What was the coolest thing you’ve learned (about) recently outside of work?
GB: The global pandemic affected research dramatically. However, I was proud to be part of a scientific community that could overcome the travel and networking restrictions not only to keep alive productive research programs, but also to reach out to non-scientific audiences that needed reliable information. Of course, this crisis highlighted the gap between the scientific community and the public, but I am very optimistic it will overall lead to a better and more direct communication between scientists and the public.
JMB: This is a difficult question to answer when the past year has been dominated by the COVID-19 pandemic.

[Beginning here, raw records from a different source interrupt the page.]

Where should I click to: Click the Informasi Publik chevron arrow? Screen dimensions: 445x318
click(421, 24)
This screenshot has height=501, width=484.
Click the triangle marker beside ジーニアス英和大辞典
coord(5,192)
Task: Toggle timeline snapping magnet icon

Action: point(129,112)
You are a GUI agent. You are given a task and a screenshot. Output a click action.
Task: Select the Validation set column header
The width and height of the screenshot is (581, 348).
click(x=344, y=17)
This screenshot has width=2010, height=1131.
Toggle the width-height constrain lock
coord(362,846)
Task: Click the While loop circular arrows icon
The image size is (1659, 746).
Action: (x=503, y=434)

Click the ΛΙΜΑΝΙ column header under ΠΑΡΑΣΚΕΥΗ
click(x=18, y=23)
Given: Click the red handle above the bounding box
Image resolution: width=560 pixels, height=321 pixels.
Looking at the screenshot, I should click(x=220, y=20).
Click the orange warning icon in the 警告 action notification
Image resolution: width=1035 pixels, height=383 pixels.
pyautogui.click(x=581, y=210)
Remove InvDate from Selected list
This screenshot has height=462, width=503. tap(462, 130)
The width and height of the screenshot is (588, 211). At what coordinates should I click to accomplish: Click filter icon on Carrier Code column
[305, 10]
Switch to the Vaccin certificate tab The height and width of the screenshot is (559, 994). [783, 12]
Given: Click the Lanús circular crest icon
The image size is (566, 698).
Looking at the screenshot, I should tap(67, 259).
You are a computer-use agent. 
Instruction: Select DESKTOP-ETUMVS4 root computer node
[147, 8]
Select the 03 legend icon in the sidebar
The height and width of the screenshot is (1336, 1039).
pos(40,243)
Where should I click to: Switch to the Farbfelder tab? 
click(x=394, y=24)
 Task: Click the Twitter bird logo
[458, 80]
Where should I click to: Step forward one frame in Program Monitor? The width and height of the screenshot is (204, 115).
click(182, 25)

Travel, hobbies, normal life have all been suspended. I consider myself lucky to be able to continue working when so many have lost their jobs and primary sources of income. On a bright note, I am getting my COVID-19 vaccine this weekend. We should all do our part and get the shot to build herd immunity and curtail this horrible situation we all find ourselves in. Another bright note is my ability to be around my family more than I ever have since establishing my lab in New York away from my home in Connecticut. And that was 15 years ago when my son was still quite young! But I am still trying to answer the question. I have honed my skills in virtual speaking, is that considered a cool thing.